[Item-finding records]
★ ★ ★ ★ ★

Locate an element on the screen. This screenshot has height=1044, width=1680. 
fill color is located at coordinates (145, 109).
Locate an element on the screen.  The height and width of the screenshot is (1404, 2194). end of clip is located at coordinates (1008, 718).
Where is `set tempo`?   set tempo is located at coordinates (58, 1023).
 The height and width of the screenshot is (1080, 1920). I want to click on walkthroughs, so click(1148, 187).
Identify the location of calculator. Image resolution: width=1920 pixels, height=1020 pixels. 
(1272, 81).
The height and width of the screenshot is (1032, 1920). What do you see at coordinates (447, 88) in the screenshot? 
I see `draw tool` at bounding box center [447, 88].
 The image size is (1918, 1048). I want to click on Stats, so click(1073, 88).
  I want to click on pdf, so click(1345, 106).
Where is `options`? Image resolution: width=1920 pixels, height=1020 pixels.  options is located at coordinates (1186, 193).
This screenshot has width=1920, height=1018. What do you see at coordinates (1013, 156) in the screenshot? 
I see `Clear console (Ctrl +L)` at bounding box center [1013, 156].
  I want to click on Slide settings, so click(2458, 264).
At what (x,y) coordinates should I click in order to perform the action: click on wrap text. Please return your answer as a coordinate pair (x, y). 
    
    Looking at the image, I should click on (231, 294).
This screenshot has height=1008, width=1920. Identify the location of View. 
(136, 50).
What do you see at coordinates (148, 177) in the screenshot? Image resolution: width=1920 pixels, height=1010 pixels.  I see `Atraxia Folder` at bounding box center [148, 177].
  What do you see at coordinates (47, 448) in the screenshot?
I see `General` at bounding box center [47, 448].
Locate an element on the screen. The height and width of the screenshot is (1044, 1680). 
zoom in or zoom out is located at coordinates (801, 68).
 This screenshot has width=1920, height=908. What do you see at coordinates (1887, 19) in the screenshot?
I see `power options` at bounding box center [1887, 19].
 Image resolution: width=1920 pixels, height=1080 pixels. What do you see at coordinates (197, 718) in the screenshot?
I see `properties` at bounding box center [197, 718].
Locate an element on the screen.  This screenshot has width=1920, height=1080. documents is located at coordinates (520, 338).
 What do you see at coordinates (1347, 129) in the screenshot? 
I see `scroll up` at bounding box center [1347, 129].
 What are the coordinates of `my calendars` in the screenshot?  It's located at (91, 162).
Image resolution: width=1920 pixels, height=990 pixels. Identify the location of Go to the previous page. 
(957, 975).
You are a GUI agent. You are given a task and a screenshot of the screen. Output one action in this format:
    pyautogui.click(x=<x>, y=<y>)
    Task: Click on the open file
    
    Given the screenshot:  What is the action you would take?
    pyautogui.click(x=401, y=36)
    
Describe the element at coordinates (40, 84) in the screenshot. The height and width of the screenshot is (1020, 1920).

★ ★ ★ ★ ★

Write out all of the lines above word for word, without any changes.

* _Task output_:
Locate an element on the screen. This screenshot has height=1044, width=1680. 
fill color is located at coordinates (145, 109).
Locate an element on the screen.  The height and width of the screenshot is (1404, 2194). end of clip is located at coordinates (1008, 718).
Where is `set tempo`?   set tempo is located at coordinates (58, 1023).
 The height and width of the screenshot is (1080, 1920). I want to click on walkthroughs, so click(1148, 187).
Identify the location of calculator. Image resolution: width=1920 pixels, height=1020 pixels. 
(1272, 81).
The height and width of the screenshot is (1032, 1920). What do you see at coordinates (447, 88) in the screenshot? 
I see `draw tool` at bounding box center [447, 88].
 The image size is (1918, 1048). I want to click on Stats, so click(1073, 88).
  I want to click on pdf, so click(1345, 106).
Where is `options`? Image resolution: width=1920 pixels, height=1020 pixels.  options is located at coordinates (1186, 193).
This screenshot has width=1920, height=1018. What do you see at coordinates (1013, 156) in the screenshot? 
I see `Clear console (Ctrl +L)` at bounding box center [1013, 156].
  I want to click on Slide settings, so click(2458, 264).
At what (x,y) coordinates should I click in order to perform the action: click on wrap text. Please return your answer as a coordinate pair (x, y). 
    
    Looking at the image, I should click on (231, 294).
This screenshot has height=1008, width=1920. Identify the location of View. 
(136, 50).
What do you see at coordinates (148, 177) in the screenshot? Image resolution: width=1920 pixels, height=1010 pixels.  I see `Atraxia Folder` at bounding box center [148, 177].
  What do you see at coordinates (47, 448) in the screenshot?
I see `General` at bounding box center [47, 448].
Locate an element on the screen. The height and width of the screenshot is (1044, 1680). 
zoom in or zoom out is located at coordinates (801, 68).
 This screenshot has width=1920, height=908. What do you see at coordinates (1887, 19) in the screenshot?
I see `power options` at bounding box center [1887, 19].
 Image resolution: width=1920 pixels, height=1080 pixels. What do you see at coordinates (197, 718) in the screenshot?
I see `properties` at bounding box center [197, 718].
Locate an element on the screen.  This screenshot has width=1920, height=1080. documents is located at coordinates (520, 338).
 What do you see at coordinates (1347, 129) in the screenshot? 
I see `scroll up` at bounding box center [1347, 129].
 What are the coordinates of `my calendars` in the screenshot?  It's located at (91, 162).
Image resolution: width=1920 pixels, height=990 pixels. Identify the location of Go to the previous page. 
(957, 975).
You are a GUI agent. You are given a task and a screenshot of the screen. Output one action in this format:
    pyautogui.click(x=<x>, y=<y>)
    Task: Click on the open file
    
    Given the screenshot:  What is the action you would take?
    pyautogui.click(x=401, y=36)
    
Describe the element at coordinates (40, 84) in the screenshot. The height and width of the screenshot is (1020, 1920).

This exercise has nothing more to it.